About this task: In full and without alteration, write out the lines below.

Extracted records:

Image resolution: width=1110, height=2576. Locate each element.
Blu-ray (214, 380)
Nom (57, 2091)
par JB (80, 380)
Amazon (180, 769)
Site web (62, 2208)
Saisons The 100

Exercise result:
Image resolution: width=1110, height=2576. Locate each element.
Blu-ray (214, 380)
Nom (57, 2091)
par JB (80, 380)
Amazon (180, 769)
Site web (62, 2208)
Saisons The 100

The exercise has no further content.